▶
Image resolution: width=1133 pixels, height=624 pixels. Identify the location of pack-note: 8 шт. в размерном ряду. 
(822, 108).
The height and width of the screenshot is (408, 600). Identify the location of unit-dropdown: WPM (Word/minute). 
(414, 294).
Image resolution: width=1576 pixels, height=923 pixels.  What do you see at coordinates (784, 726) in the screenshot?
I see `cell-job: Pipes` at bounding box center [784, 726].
◀
▶
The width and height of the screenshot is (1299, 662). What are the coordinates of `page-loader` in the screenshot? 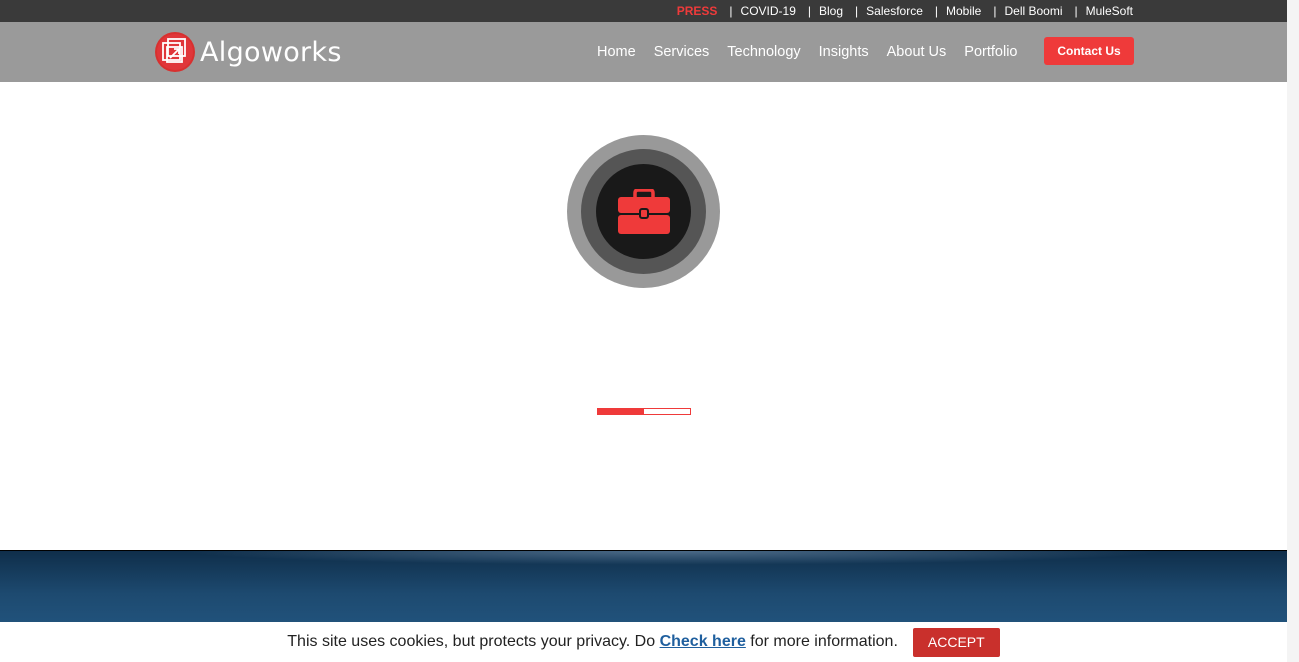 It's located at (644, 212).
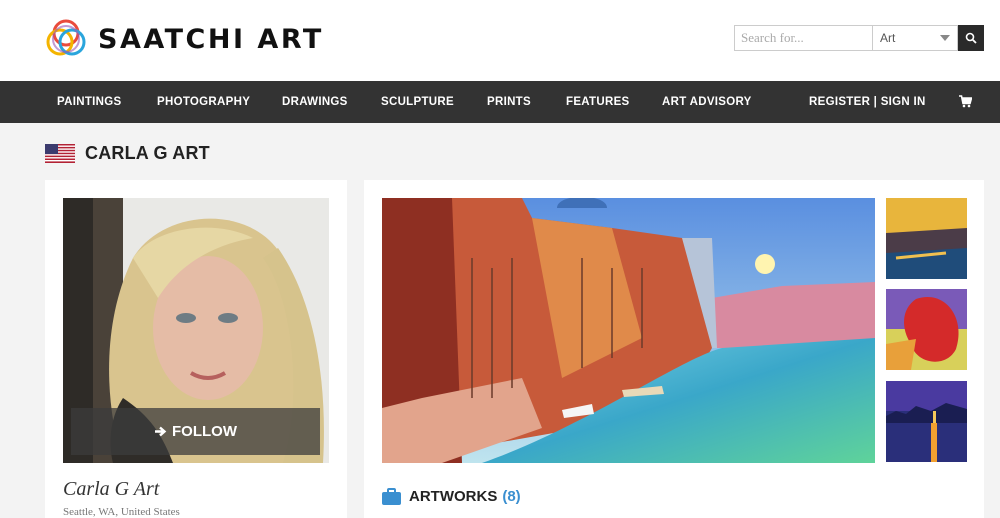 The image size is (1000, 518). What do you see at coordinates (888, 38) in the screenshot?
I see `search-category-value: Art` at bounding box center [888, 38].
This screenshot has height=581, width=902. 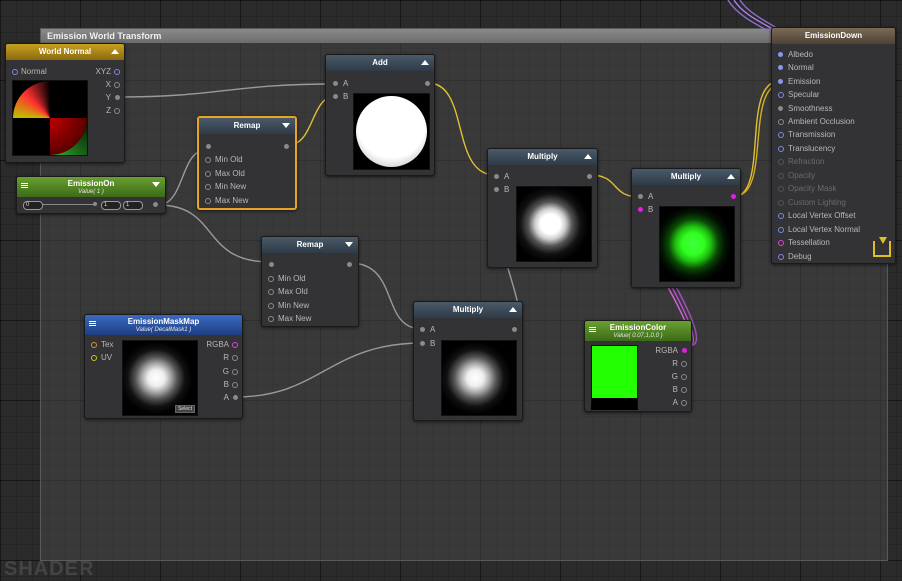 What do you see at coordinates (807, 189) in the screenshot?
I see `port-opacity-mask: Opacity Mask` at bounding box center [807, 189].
◀
▶
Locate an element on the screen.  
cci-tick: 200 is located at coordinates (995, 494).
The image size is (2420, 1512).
◀
» **Task instructions**:
Present the stretch of items that opens with the line containing "Image resolution: width=1133" and closes with the line containing "center [784, 726].", both included, as a Markdown table with the columns Row and Line, leaving out blank lines.

» **Final answer**:
| Row | Line |
|---|---|
| 1 | Image resolution: width=1133 pixels, height=624 pixels. Identify the location of pack-note: 8 шт. в размерном ряду.  |
| 2 | (822, 108). |
| 3 | The height and width of the screenshot is (408, 600). Identify the location of unit-dropdown: WPM (Word/minute).  |
| 4 | (414, 294). |
| 5 | Image resolution: width=1576 pixels, height=923 pixels.  What do you see at coordinates (784, 726) in the screenshot? |
| 6 | I see `cell-job: Pipes` at bounding box center [784, 726]. |